START Entries supplied
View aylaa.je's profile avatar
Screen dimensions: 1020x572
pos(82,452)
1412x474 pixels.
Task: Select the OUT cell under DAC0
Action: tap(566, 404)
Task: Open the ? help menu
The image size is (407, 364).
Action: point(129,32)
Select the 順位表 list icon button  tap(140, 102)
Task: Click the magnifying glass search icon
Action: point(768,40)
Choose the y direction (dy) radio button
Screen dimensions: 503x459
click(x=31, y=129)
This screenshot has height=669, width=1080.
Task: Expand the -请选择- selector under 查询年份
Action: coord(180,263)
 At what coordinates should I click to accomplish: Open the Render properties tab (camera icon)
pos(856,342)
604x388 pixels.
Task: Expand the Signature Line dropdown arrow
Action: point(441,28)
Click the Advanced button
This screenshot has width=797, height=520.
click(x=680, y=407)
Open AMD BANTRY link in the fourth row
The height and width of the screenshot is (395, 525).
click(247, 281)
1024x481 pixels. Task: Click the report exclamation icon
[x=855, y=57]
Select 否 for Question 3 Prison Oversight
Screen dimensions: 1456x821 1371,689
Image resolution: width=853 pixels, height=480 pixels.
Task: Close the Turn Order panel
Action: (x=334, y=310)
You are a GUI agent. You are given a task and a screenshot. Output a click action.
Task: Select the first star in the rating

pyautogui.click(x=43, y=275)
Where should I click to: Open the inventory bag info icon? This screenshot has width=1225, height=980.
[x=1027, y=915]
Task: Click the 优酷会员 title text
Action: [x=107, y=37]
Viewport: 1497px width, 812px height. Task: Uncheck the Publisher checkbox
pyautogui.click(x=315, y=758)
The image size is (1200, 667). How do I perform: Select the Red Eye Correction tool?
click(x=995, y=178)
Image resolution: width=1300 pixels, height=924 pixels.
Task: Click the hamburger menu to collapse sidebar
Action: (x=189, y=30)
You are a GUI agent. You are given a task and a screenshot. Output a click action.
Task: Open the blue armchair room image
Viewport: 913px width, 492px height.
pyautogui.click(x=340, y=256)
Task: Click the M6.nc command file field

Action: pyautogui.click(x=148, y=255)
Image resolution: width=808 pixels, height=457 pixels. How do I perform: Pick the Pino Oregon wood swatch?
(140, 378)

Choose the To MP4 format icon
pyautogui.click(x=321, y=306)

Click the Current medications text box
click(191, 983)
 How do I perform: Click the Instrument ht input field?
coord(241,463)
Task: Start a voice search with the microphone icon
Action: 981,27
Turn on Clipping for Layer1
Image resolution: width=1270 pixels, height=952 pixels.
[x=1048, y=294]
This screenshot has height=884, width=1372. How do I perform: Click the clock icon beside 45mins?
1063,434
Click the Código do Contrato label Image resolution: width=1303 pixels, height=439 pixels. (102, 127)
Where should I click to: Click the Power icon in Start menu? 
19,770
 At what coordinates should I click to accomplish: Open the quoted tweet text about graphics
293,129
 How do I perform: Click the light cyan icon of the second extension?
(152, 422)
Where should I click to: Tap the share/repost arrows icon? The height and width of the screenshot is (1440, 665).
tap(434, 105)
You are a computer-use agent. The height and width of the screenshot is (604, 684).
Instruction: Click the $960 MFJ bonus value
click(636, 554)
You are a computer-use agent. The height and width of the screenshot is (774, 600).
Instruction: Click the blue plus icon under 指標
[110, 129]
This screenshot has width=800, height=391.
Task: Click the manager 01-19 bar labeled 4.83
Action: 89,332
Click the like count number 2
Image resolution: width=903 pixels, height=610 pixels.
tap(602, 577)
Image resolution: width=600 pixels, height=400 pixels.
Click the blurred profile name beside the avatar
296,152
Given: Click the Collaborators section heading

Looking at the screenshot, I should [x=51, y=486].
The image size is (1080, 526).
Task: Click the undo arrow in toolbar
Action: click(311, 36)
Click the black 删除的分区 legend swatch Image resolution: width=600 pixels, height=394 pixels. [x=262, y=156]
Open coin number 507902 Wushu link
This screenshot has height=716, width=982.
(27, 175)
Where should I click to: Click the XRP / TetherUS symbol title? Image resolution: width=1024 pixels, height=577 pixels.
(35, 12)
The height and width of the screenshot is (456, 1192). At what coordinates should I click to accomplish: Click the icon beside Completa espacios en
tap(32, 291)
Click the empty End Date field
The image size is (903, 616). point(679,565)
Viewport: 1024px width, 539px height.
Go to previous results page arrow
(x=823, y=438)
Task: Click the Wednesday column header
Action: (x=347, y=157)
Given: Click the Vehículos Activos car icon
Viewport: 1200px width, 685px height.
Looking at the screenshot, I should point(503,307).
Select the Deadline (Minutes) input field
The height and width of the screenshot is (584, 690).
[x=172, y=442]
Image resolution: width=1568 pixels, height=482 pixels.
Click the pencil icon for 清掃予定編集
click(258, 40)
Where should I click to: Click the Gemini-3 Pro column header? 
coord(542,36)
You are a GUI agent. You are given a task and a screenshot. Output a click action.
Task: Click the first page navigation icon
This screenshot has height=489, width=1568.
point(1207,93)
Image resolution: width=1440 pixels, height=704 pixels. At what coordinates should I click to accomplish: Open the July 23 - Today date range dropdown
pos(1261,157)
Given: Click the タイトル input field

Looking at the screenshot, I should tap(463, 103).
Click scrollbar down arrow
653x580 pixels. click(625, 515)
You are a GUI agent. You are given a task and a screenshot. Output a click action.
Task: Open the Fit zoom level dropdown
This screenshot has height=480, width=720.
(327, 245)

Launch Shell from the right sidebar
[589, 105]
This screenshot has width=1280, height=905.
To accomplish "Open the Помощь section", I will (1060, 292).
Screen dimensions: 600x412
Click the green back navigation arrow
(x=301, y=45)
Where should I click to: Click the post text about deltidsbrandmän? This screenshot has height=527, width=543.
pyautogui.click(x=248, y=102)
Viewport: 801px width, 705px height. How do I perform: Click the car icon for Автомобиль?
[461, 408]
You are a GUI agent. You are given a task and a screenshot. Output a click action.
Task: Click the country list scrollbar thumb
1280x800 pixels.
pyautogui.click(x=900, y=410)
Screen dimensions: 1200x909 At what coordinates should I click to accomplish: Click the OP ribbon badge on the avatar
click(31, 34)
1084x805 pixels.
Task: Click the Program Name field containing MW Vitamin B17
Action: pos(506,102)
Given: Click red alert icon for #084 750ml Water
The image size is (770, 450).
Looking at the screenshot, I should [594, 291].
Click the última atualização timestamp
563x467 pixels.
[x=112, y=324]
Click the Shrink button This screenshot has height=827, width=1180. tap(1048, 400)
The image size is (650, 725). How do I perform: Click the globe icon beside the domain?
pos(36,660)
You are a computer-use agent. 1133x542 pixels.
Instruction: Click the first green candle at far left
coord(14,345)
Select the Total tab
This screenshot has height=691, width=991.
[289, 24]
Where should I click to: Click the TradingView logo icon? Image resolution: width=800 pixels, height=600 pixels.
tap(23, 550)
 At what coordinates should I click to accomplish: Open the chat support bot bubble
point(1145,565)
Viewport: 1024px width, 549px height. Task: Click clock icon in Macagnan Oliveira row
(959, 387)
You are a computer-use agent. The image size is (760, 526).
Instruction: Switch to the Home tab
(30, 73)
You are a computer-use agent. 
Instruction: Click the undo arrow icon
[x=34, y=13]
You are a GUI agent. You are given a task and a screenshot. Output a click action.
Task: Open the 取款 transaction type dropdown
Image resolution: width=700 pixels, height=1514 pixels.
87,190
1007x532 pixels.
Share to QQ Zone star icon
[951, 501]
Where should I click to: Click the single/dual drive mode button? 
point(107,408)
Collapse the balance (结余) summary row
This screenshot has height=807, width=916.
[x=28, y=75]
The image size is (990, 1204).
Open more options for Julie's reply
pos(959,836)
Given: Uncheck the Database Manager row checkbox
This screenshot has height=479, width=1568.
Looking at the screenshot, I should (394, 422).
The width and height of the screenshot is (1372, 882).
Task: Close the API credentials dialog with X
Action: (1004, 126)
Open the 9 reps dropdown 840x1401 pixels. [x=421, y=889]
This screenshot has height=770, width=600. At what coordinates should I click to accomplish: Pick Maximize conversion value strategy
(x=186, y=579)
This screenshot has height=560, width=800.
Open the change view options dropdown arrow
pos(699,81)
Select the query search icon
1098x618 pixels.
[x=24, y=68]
END Entries supplied
— Problem statement —
Return exactly what appears above, from the first line of the entries to the line with "Choose the y direction (dy) radio button", inclusive.

— Response to the exercise —
View aylaa.je's profile avatar
Screen dimensions: 1020x572
pos(82,452)
1412x474 pixels.
Task: Select the OUT cell under DAC0
Action: tap(566, 404)
Task: Open the ? help menu
The image size is (407, 364).
Action: point(129,32)
Select the 順位表 list icon button  tap(140, 102)
Task: Click the magnifying glass search icon
Action: point(768,40)
Choose the y direction (dy) radio button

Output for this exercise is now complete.